--- PROVIDED MATERIAL ---

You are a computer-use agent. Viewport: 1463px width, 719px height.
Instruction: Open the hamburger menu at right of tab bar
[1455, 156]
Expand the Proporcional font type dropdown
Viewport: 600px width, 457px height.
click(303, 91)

---

## PROBLEM DETAILS
Beginning at the line that contains "Instruction: Open the", retype each line of the listing up to and including the last one, exactly as it stands, and nothing else.

## REPLY
Instruction: Open the hamburger menu at right of tab bar
[1455, 156]
Expand the Proporcional font type dropdown
Viewport: 600px width, 457px height.
click(303, 91)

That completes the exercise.